Exactly a century ago there was a muted response from London about the meeting of the first Dáil and the challenge it represented to the British government. As far as Winston Churchill, the secretary for war, was concerned, there was no Irish problem; the cabinet conclusions reached on February 4th, 1919, recorded his view of Ireland that “there was no place in the world where there was less danger at the present time”.
A mixture of condescension and delusion prompted such remarks. Some Irish republicans saw violence as the only way to provoke a British response, which in due course it did.
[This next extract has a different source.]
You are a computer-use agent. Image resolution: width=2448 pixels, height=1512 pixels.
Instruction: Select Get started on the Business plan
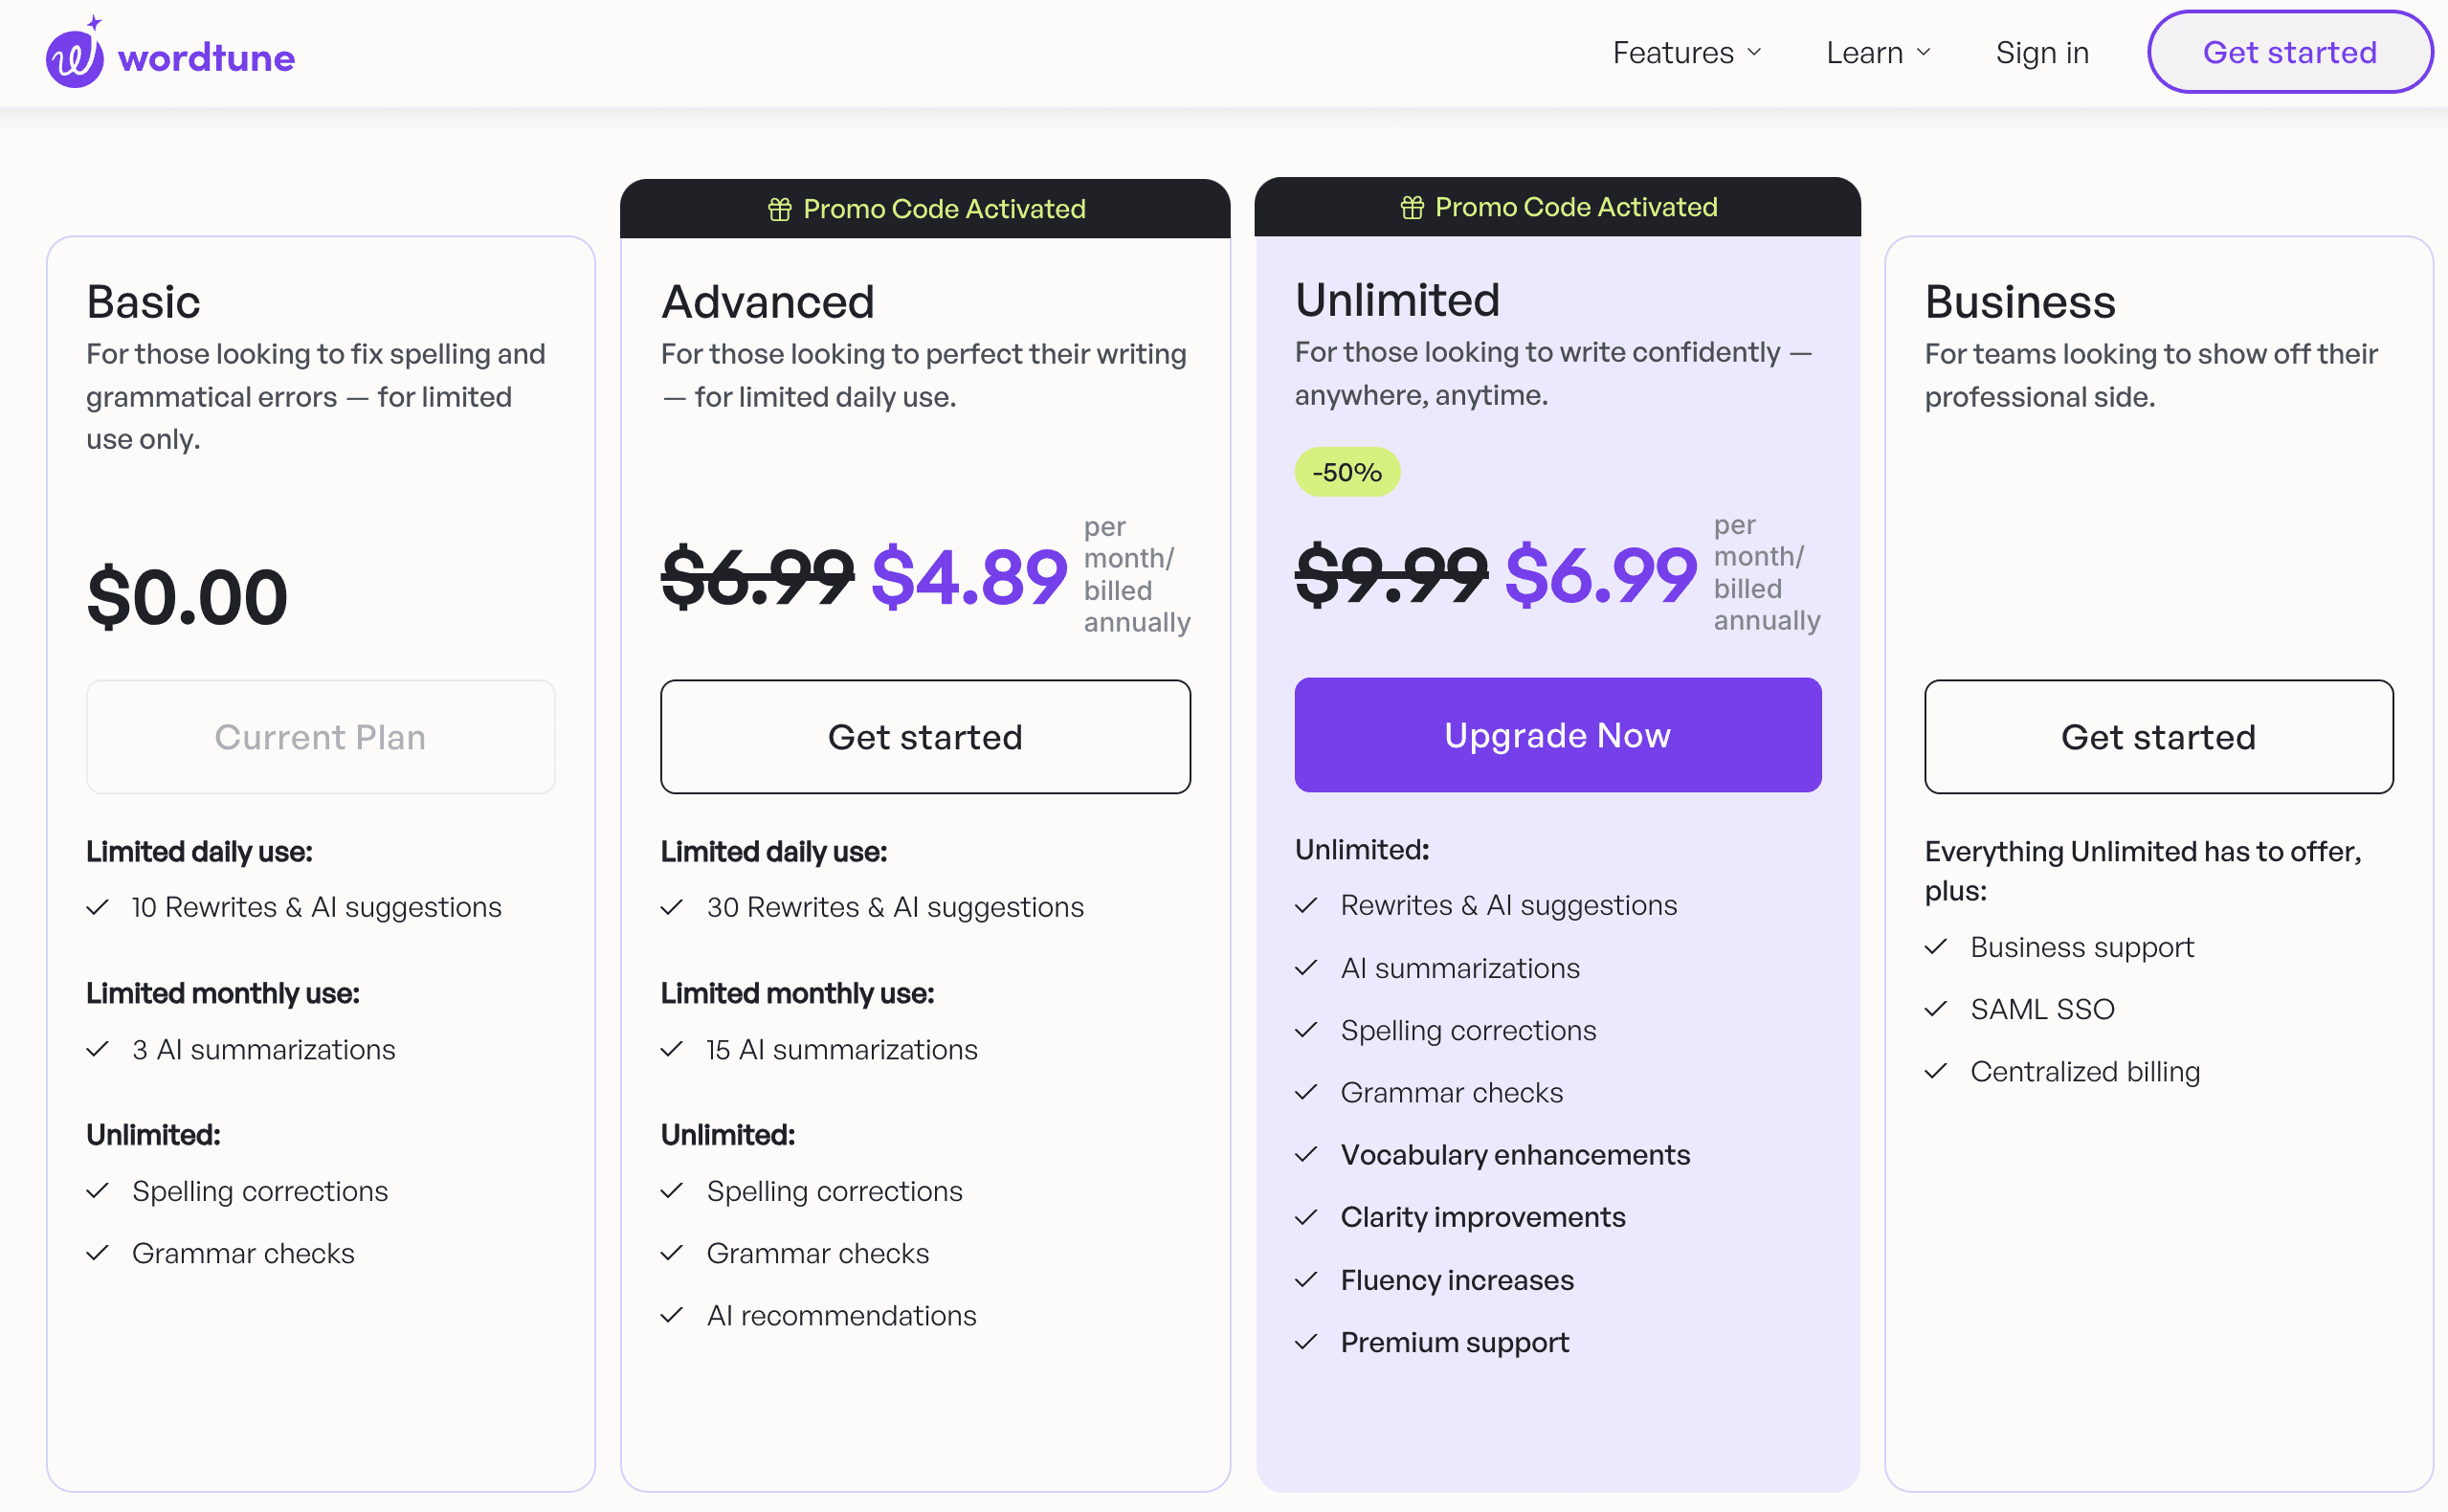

But what is also notable is that even Irish nationalists who abhorred the violence, in historian Michael Laffan’s words, “came to accept the efficacy of violence”. Former Irish nationalist MP TM Healy, for example, suggested of the British in a private letter in July 1919 that “nothing but the threat or use of force will move them to do anything”. The IRA, many of whom disparaged politicians, did its own thing, and politicians such as Sinn Féin’s Arthur Griffith, who had misgivings about the killings, preferred to turn a blind eye because they could see, against their expectations, that the violence was effective in puncturing British self-deception about how it could manage the mere Irish.
The events of the War of Independence will prompt many sermons in the next few years about the justification for violence in Ireland at this time, and the preachers are entitled to ask searching questions. Balanced commentary should, however, acknowledge British alongside Irish culpability, the extent to which there were no master plans, centrally co-ordinated and implemented, on either side, and the enduring legacies that continue to complicate Anglo-Irish relations.
Shortt shrift
In an ideal world, dialogue should have prevailed from the outset, but it was not contemplated by enough of those with influence; it is noteworthy that in January 1919, alongside the dignified but trenchant declarations of Dáil Éireann, there was also upheaval in Dublin Castle, seat of the British administration in Ireland. Edward Shortt, who had served as chief secretary from April 1918, was shunted off the Irish stage; he may have overseen the arrest of senior Sinn Féin figures in 1918 at the behest of the government, but he was at odds with the lord lieutenant, John French, who wanted conscription imposed in Ireland and viewed the country through a military lens.
Shortt opposed the banning of Sinn Féin for the simple reason that any solution to the Irish problem would have to involve talking to representatives of that party, and he had already been in unofficial touch with some of them. French dismissed the Dáil as a “ludicrous farce”, wrongly predicted of Sinn Féin TDs that “these 73 devils will soon go bag and baggage over to Westminster”, surrounded himself with militant unionist advisers and became contemptuous of the RIC inspector Joseph Byrne, whose men had to bear the brunt of the initial campaign of violence. Byrne argued that dialogue with Sinn Féin was imperative because of its emphatic mandate arising out of the 1918 general election.
Internationalised conflict
By the end of 1919 the British government had re-engaged with its Irish problem, leading to the idea of two Irish parliaments and a Council of Ireland that might enable unionists and nationalists to bridge their differences. It could reasonably maintain there was no viable alternative, but the real reason they moved was because the Irish problem had become internationalised and that broadening was damaging Britain, alongside what historian George Boyce described as “the sheer boredom and fatigue that Irish politics induced in the British public at large”.
In truth, it was a bargain made only with unionists in Ireland, and prime minister David Lloyd George did not give the wider Irish question proper attention until the summer of 1921, when it was clear the options were dialogue with republicans or all-out war. By the end of that year Lloyd George boasted that with the Anglo-Irish Treaty he had solved the Irish question; he had not, but it is not surprising he opted to try and get the Irish question out of British politics. The Tories too chose realism; Lord Birkenhead responded to criticisms that he was betraying pre-war alliances with unionists by maintaining that “our difficulties lie in attempting to convince the medievalists among us that the world has really undergone some very considerable modification in the last few years.”
In other words maintenance of the hard-line policy on Ireland would only drive them up a political cul de sac. And so it is today; the absolutism about the backstop by the “medievalists” among the Tories, with Arlene Foster of the DUP spouting comical nonsense from the sidelines about the irrelevancy of the Border, has led to a curious role reversal 100 years on from the first Dáil; now the focus is on the “ludicrous farce” that is Westminster.